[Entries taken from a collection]
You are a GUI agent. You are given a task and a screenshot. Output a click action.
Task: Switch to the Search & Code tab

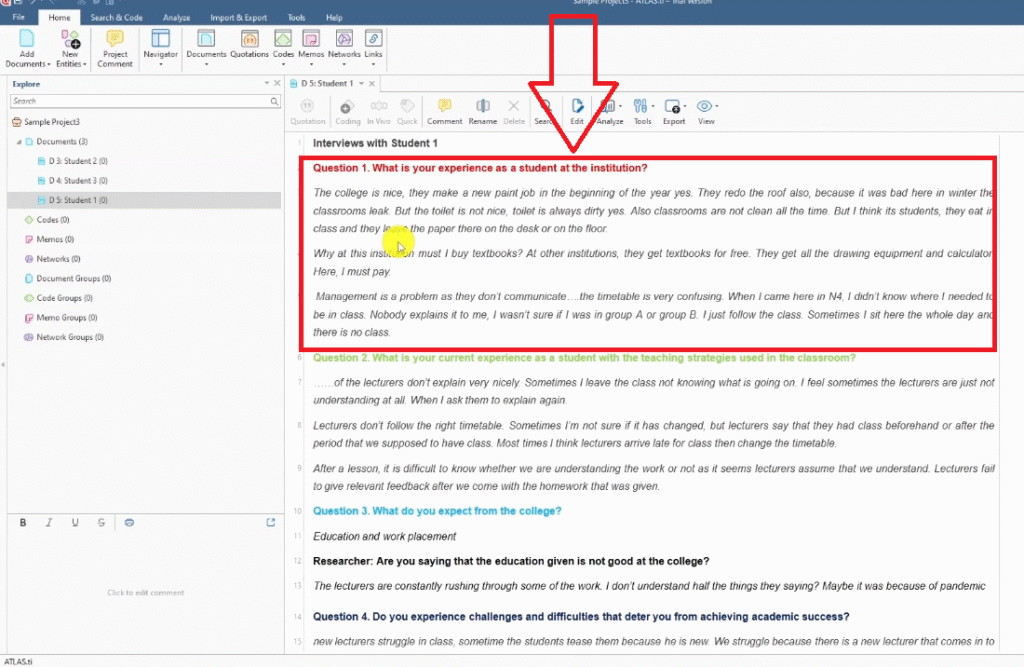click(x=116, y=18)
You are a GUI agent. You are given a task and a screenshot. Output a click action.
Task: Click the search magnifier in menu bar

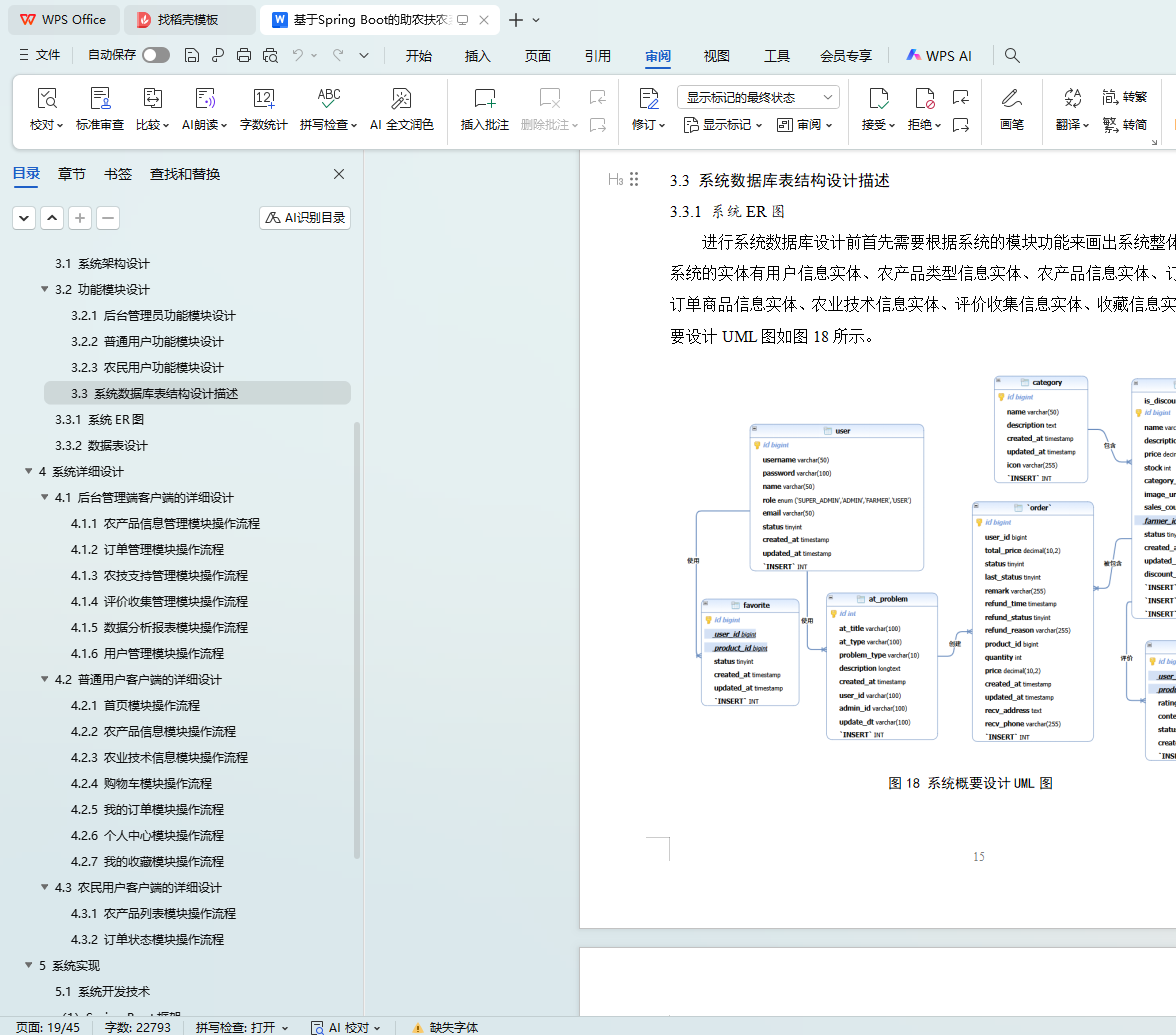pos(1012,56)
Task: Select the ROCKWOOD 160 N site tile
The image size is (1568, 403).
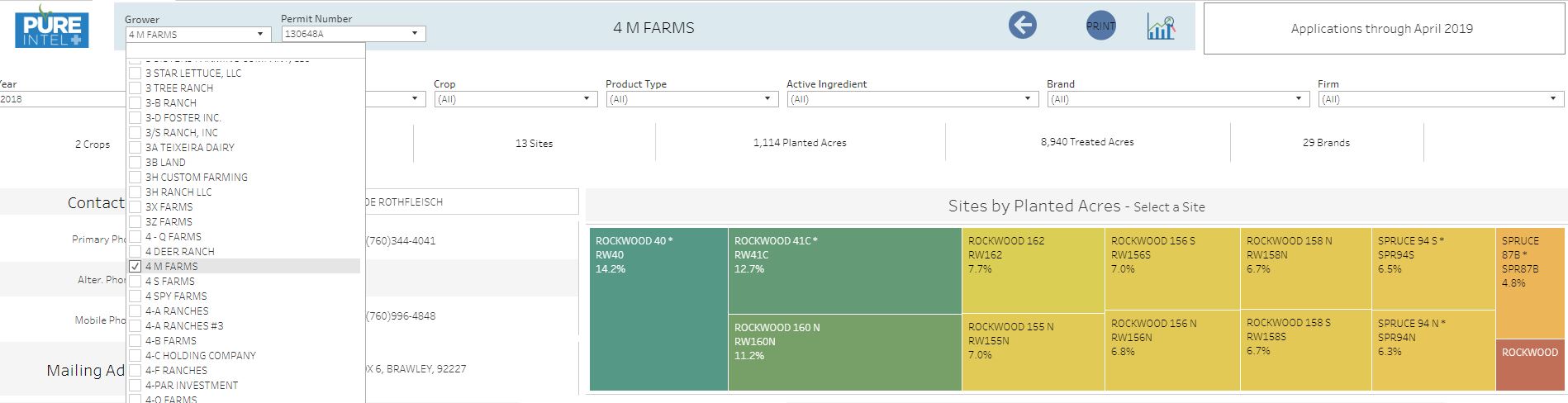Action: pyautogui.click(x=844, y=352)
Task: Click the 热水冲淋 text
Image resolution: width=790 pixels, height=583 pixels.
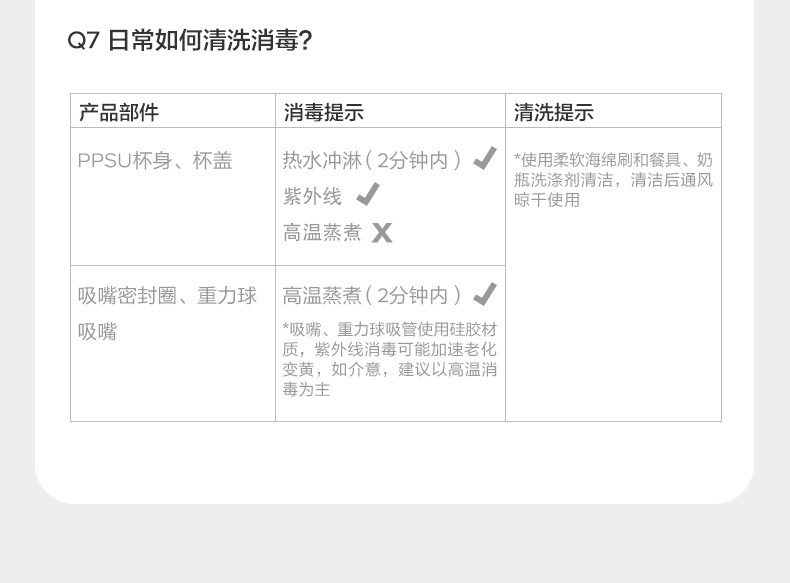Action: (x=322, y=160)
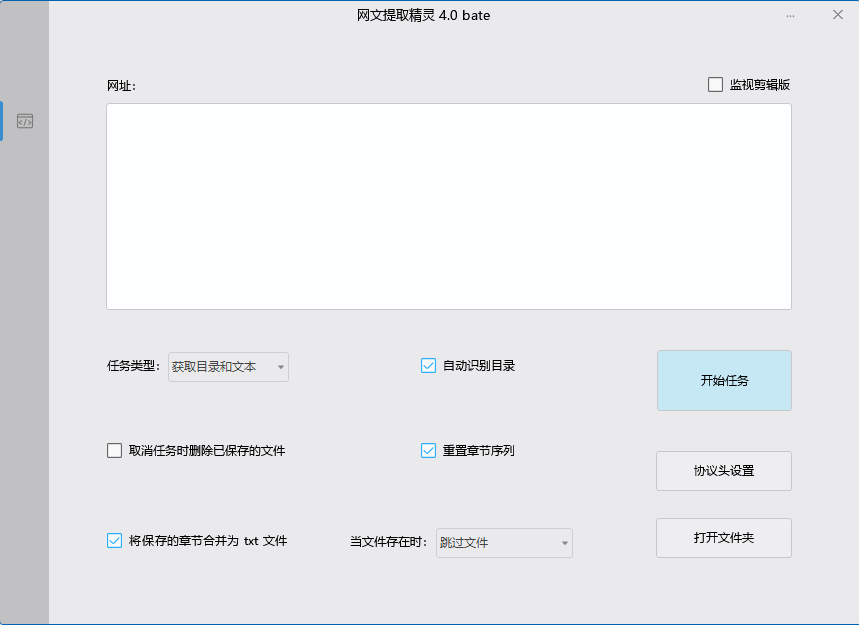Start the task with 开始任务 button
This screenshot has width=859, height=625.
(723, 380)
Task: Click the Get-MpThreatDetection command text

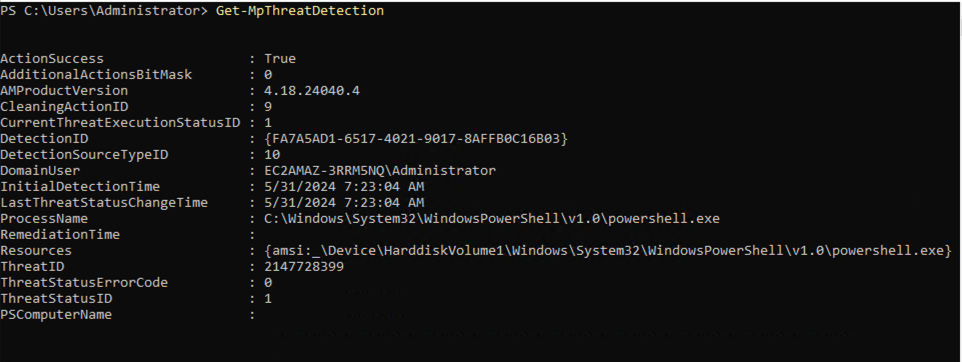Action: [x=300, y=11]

- EXERCISE DETAILS -
Print the data exactly, from its first line to the line containing "Task: Select the ROCKWOOD 160 N site tile", both included. Omit the pictures.

- EXPECTED ANSWER -
You are a GUI agent. You are given a task and a screenshot. Output a click action.
Task: Switch to the Search & Code tab

click(x=116, y=18)
You are a GUI agent. You are given a task and a screenshot. Output a click action.
Task: Click the search magnifier in menu bar

pos(1012,56)
Task: Select the ROCKWOOD 160 N site tile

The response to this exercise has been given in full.